O documento interno revela que ministérios pediram para que alguns problemas fossem retirados das apresentações do governo brasileiro. Apesar disso, o governo deverá apresentar peças publicitárias com o slogan ‘Brasil junto pelo desenvolvimento sustentável’. Até mesmo um departamento do Ministério do Meio Ambiente admitiu que o tema ‘meio ambiente’ era sensível e com potencial de gerar crises.

Além disso, o governo também irá defender, no exterior, políticas que ele próprio critica dentro do Brasil. Aos estrangeiros, por exemplo, a comunicação brasileira irá valorizar as normas brasileiras para o meio ambiente, ponto de crítica recorrente do presidente Jair Bolsonaro “A legislação ambiental brasileira é das mais rigorosas do mundo, conciliando produção e conservação”, diz o documento.

Lives contra fiscalização

O presidente, porém, desde o início do mandato, reclama do número de multas ambientais aplicadas a produtores. Bolsonaro, inclusive, também já recebeu uma multa, antes do mandato, por pesca irregular. Em maio deste ano, Bolsonaro admitiu que esta consequência da lei era um problema e estava sendo aliviada:

“Os senhores também, no nosso governo, tiveram uma participação do Ibama e do ICMBio sem agressões, a quantidade de multa caiu bastante porque nós preferimos entrar pelo lado, primeiro, do aconselhamento, das observações. Em último caso, a questão das multagens. Isso diminuiu bastante no campo e trouxe mais paz e tranquilidade para o produtor rural”, discursou.

O governo também pediu para que sejam evitadas imagens em que são utilizados defensivos agrícolas e outros insumos na produção agropecuária. Na prática, entretanto, o governo flexibilizou o registro desses produtos.

O Ministério do Turismo, por exemplo, vai usar o evento como oportunidade de atrair turistas para o Brasil. Mas ao citar assuntos que podem gerar crises e que devem ser evitados nas projeções, a pasta, comandada por Gilson Machado, pediu para que sejam evitadas imagens que possam remeter ao desmatamento e incêndios na Amazônia e no Cerrado e à poluição e lixo no mar.

Segundo o documento, a campanha ‘Brasil para o Exterior’ irá focar em “fatos positivos sobre o índice de desmatamento”. Por exemplo, o governo irá dizer que: “lavoura e pecuária se integram com as florestas”. As recomendações dos ministérios, entretanto, demonstram a intenção de apresentar apenas os avanços e esconder os retrocessos do governo. Em sua recomendação sobre “temas sensíveis”, por exemplo , o Ministério da Economia admitiu que o crescimento do desmatamento causa grande repercussão internacional.

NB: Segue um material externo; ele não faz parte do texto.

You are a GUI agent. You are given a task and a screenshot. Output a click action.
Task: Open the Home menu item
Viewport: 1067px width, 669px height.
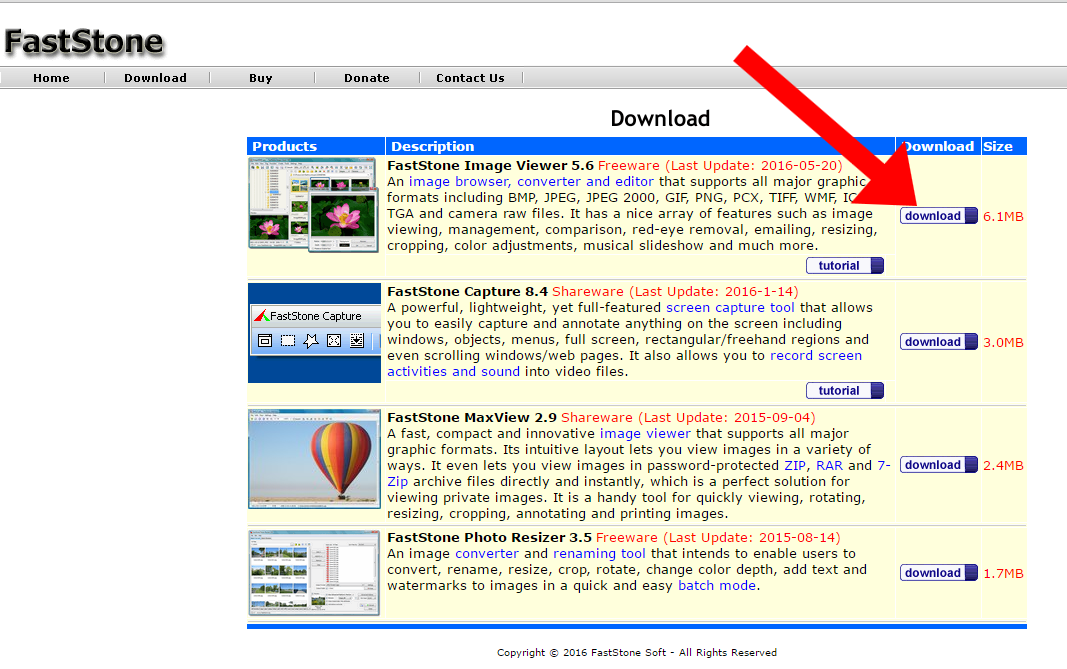click(51, 78)
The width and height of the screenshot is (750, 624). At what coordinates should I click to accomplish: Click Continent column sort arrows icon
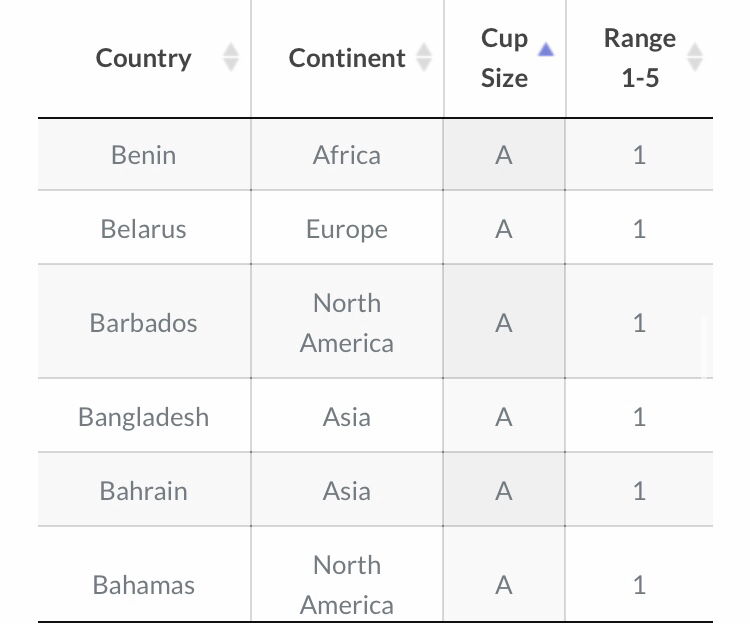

“Pode ser interessante dar destaque às medidas concretas de combate ao desmatamento, e também para a agenda ambiental que não envolva somente ‘florestas’”, diz o documento.

No entanto, a contradição entre o discurso do governo aos estrangeiros, em Dubai, e a preocupação em esconder os defeitos, não se restringe só ao meio ambiente. O documento obtido pelo GLOBO revela também que diversos temas sociais serão escondidos.

Turismo LGBT não

O Brasil dirá, por exemplo, que se orgulha de seus valores, respeita as diferenças e preza sua rica diversidade étnica. O Ministério da Mulher, Família e Direitos Humanos, entretanto, fez um pedido inusitado: evitar o conceito de “mulheres negras”. Segundo o governo, deve-se optar por conceitos mais amplos, como “mulheres”. Entre os “temas sensíveis”, a pasta também pediu para que sejam evitadas referências ao sistema de cotas, a feminismo, a direitos sexuais e reprodutivos, aborto, gênero e identidade de gênero.

A tentativa de aumentar o número de turistas também vai esconder problemas do País. A missão brasileira é valorizar o ecoturismo, mas a pasta citou entre os “temas sensíveis” a exploração sexual infantil, a violência, a falta de segurança e pessoas com pouca roupa em praias. A pasta, entretanto, também listou como tema a ser evitado no discurso nacional o turismo LGBT.